Stored records:
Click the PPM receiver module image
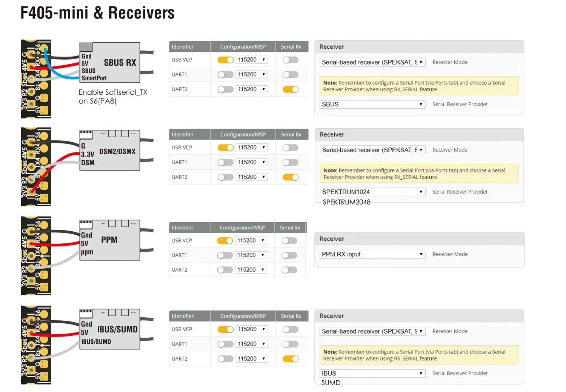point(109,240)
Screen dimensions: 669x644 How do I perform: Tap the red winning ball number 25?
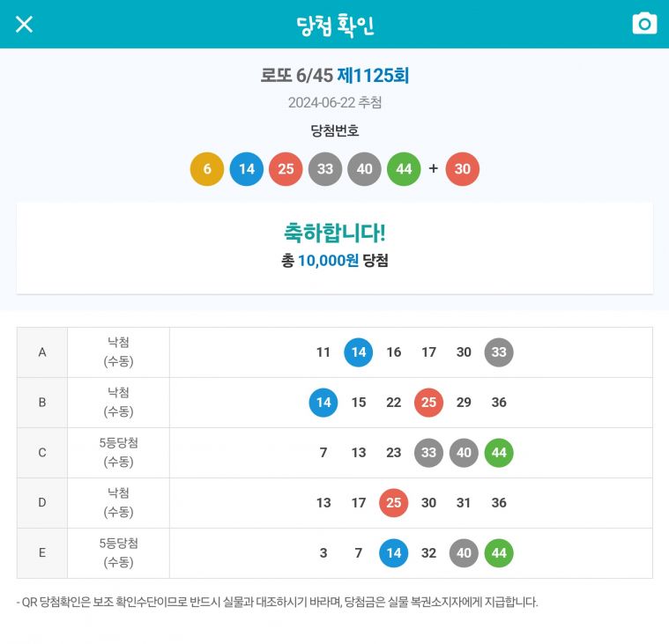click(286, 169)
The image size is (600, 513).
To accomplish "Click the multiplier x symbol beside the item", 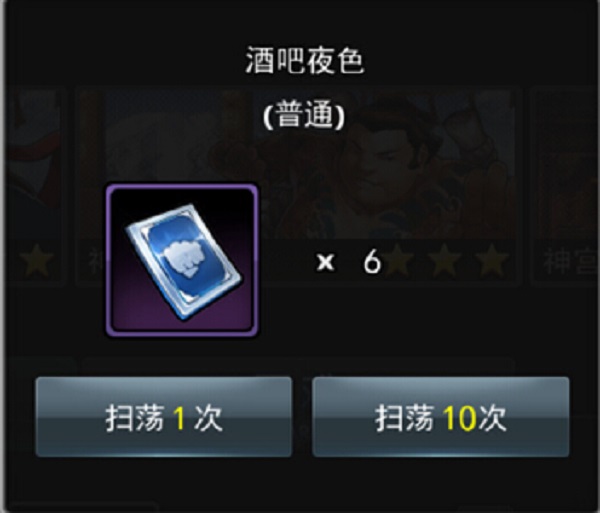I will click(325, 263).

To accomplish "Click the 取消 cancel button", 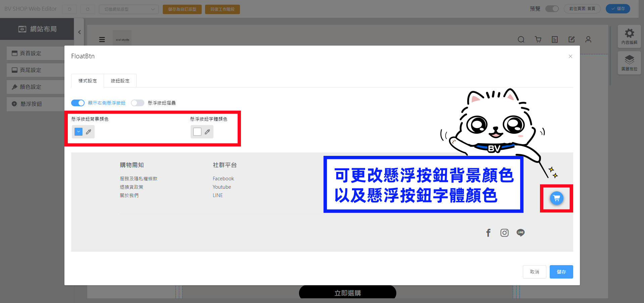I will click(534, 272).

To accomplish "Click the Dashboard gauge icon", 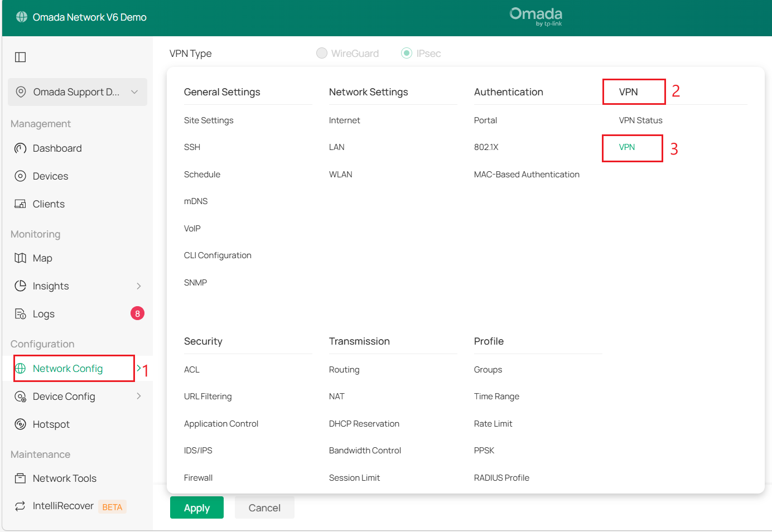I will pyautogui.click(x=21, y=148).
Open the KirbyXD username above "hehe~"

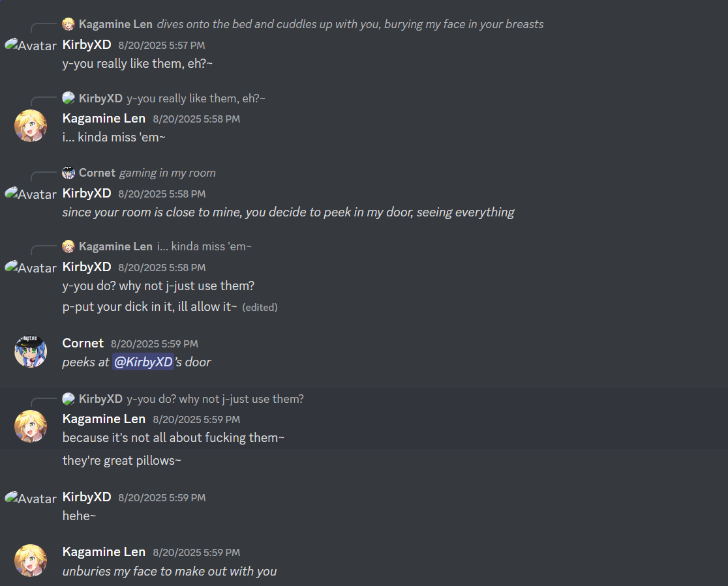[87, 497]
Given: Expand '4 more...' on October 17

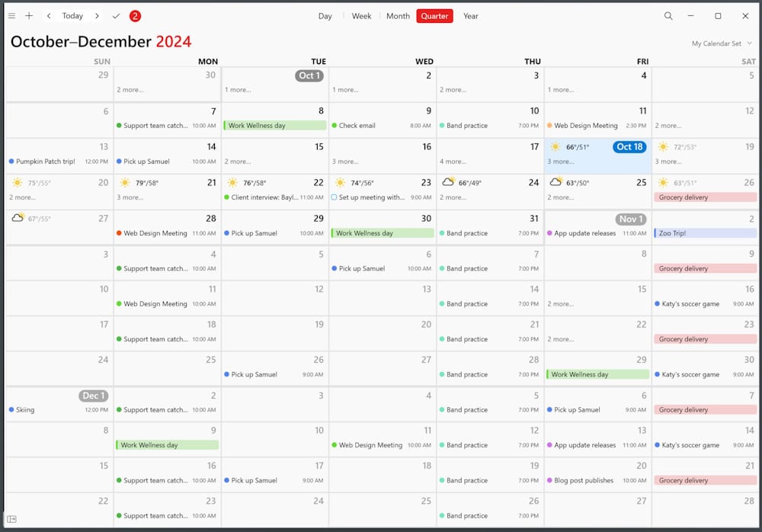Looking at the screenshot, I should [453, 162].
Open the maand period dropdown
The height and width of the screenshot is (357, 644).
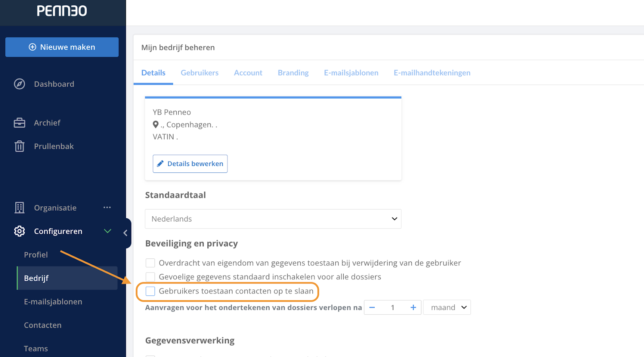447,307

EXERCISE OBJECTIVE: Set out, exactly as given, the line that contains "Given: Expand '4 more...' on October 17" along with each line after it through the end of the records above; omit the pictures.

EXPECTED OUTPUT:
Given: Expand '4 more...' on October 17

Looking at the screenshot, I should [453, 162].
Open the maand period dropdown
The height and width of the screenshot is (357, 644).
447,307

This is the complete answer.